# [Exercise material]
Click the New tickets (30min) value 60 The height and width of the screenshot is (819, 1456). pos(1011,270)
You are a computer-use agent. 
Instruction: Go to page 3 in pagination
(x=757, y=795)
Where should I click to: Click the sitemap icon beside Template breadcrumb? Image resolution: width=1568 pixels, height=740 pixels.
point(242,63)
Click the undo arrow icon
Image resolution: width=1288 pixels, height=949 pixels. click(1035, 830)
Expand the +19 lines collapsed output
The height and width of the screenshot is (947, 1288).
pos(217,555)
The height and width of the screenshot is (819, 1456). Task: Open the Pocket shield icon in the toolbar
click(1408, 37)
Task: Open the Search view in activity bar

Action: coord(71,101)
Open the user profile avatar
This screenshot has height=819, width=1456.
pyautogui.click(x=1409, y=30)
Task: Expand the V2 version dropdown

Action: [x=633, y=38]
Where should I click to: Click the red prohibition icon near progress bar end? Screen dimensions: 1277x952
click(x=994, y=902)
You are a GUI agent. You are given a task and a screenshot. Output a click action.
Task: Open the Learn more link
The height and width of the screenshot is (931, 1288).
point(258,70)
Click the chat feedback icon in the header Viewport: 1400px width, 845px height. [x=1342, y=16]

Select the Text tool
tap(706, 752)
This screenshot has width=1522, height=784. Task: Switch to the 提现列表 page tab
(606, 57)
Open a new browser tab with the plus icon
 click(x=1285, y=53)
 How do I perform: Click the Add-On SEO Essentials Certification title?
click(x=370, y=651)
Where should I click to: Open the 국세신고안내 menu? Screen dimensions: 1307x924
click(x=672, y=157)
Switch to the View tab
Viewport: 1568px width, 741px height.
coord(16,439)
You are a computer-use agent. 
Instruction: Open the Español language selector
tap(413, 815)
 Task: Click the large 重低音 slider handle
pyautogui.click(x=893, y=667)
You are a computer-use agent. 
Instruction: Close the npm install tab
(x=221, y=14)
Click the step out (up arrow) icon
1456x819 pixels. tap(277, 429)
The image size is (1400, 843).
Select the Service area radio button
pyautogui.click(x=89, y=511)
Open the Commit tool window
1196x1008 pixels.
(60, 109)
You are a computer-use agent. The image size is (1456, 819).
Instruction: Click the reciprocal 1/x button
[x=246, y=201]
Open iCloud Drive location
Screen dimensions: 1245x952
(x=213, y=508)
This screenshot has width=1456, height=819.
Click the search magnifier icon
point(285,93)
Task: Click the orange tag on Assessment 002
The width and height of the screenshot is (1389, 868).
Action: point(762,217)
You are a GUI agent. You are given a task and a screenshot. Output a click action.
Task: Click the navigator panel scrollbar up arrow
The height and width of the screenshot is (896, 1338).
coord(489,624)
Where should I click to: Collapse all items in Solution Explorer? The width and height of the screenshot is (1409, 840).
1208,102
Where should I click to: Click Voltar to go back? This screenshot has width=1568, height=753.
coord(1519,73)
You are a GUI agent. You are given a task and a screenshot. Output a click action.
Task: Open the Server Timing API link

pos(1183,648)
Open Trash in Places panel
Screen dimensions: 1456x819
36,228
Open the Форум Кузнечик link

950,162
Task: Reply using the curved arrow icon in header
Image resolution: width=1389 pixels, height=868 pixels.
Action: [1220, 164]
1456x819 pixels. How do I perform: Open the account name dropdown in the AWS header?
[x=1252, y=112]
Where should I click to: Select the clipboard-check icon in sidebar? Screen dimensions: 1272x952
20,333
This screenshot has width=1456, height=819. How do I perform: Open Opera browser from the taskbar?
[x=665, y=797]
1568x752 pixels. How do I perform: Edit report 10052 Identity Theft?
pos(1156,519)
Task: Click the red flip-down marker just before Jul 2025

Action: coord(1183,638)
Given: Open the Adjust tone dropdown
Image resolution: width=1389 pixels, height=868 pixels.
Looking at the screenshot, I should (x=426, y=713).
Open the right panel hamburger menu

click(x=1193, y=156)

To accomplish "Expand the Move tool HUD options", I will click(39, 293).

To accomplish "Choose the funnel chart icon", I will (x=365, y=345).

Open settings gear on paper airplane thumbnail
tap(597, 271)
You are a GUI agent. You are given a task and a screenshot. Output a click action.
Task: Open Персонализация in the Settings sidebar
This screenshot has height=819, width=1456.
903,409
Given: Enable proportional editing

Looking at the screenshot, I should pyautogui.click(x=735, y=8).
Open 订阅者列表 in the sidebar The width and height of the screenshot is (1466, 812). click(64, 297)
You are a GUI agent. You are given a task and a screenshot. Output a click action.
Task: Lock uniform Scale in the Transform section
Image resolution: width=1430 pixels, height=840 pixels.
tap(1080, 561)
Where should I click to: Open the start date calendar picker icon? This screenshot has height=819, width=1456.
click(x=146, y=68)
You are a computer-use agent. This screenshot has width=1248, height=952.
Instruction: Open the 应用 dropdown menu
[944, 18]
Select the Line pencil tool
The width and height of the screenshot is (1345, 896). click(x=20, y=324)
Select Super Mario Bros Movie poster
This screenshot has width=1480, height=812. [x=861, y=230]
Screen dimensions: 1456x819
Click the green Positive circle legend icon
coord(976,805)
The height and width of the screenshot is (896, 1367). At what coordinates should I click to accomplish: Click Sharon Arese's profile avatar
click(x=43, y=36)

# [Work task]
Which of the lines in the material carry the string "size"? Pull them out.

# [Answer to this task]
The image size is (1400, 843).
You are a computer-use agent. The image size is (1456, 819).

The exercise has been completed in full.